- **What to work on**:
Repeat the full listing below verbatim and keep the images out.

- Opening Delimiter -

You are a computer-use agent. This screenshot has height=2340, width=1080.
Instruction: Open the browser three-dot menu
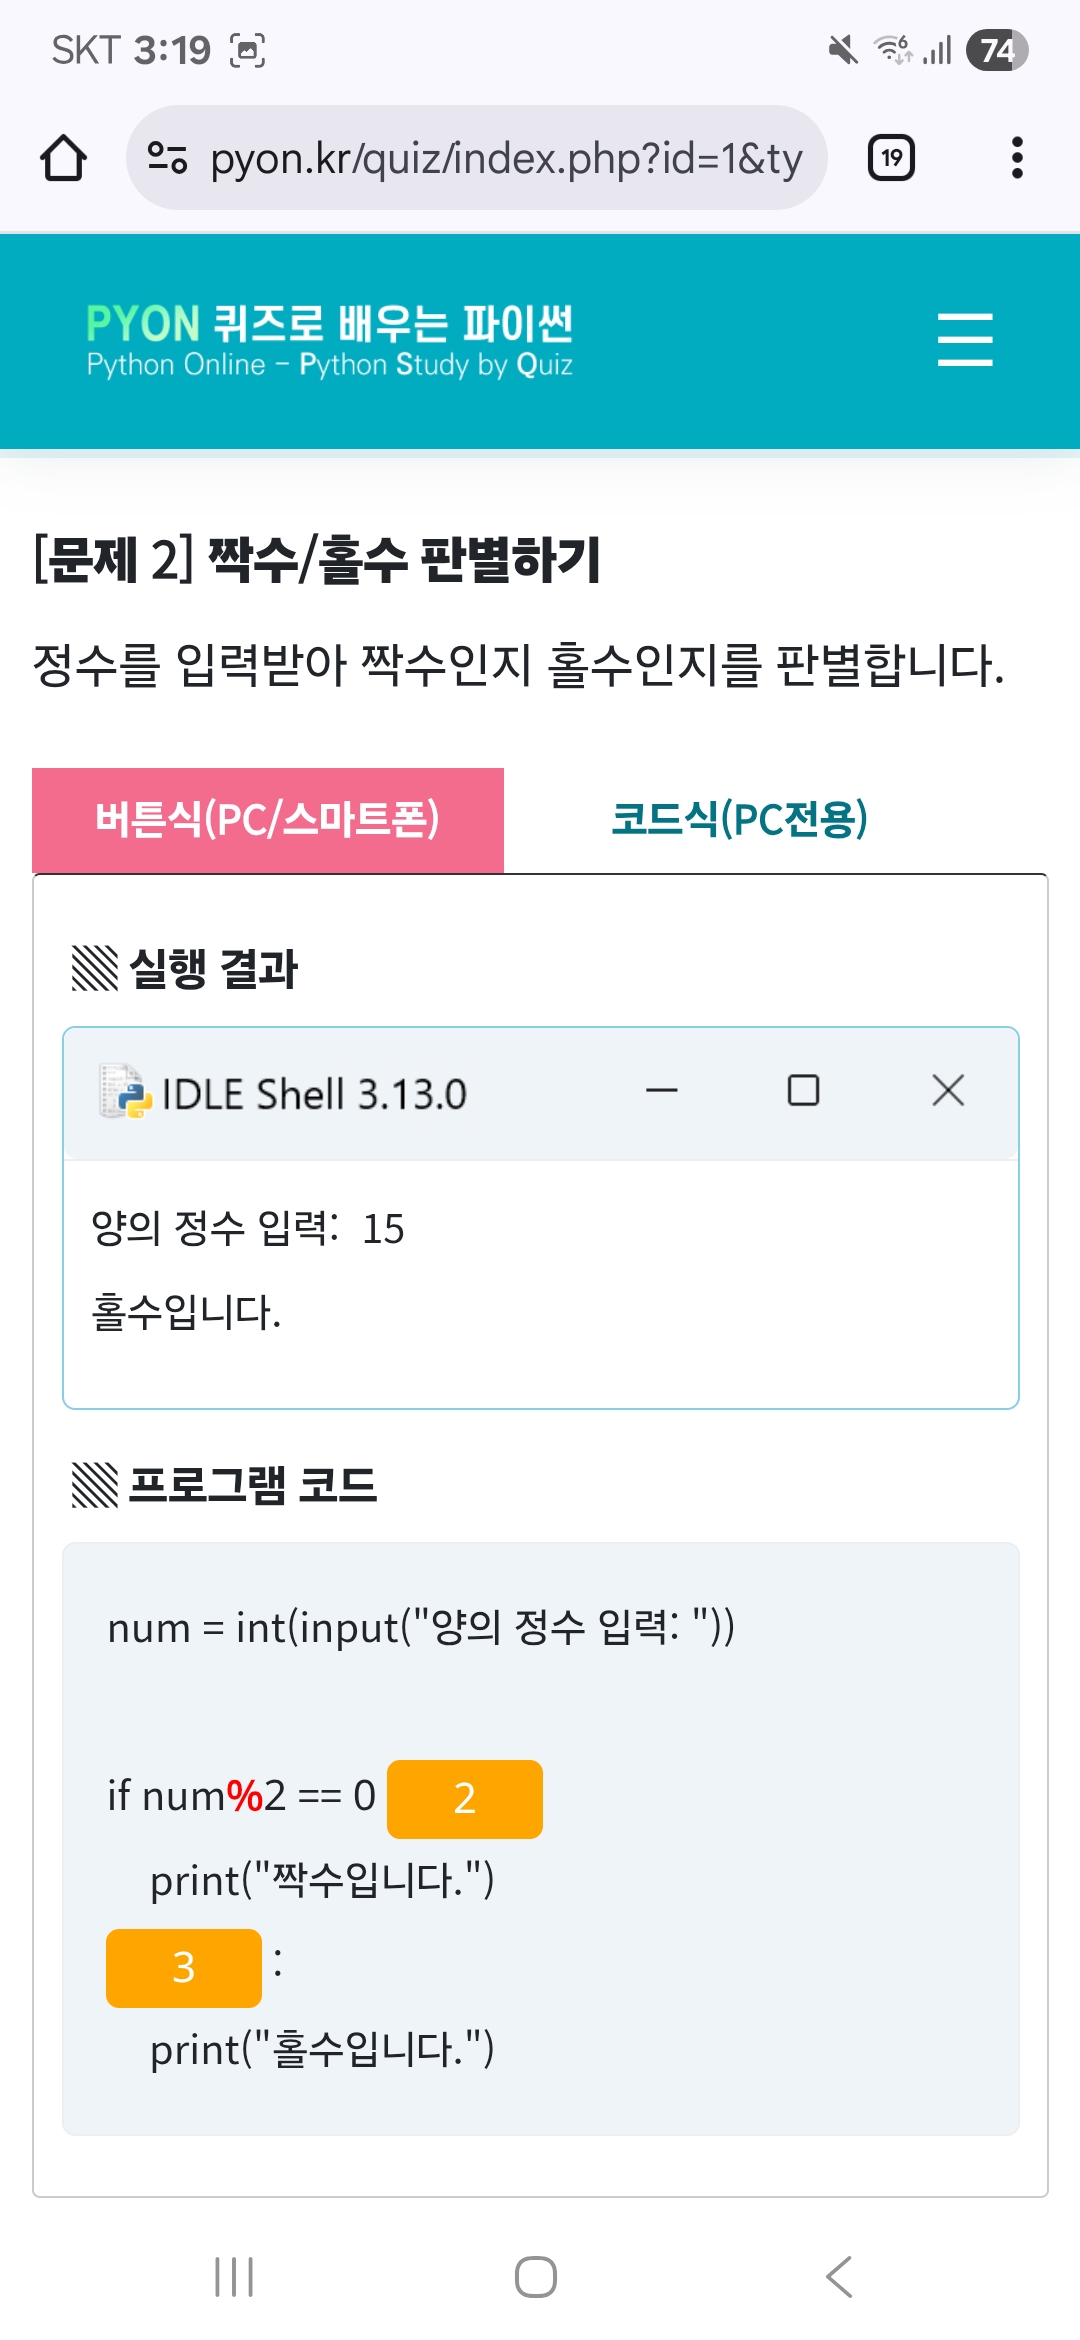point(1017,158)
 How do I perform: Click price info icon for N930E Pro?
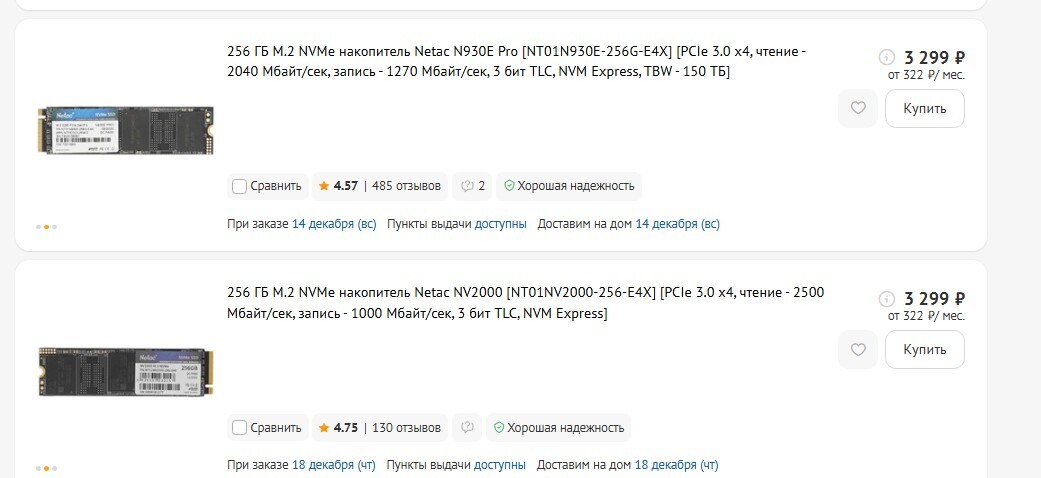[x=885, y=57]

- Closing Delimiter -

- **Result**:
You are a computer-use agent. This screenshot has height=2340, width=1080.
Instruction: Open the browser three-dot menu
point(1017,158)
 How do I perform: Click price info icon for N930E Pro?
[x=885, y=57]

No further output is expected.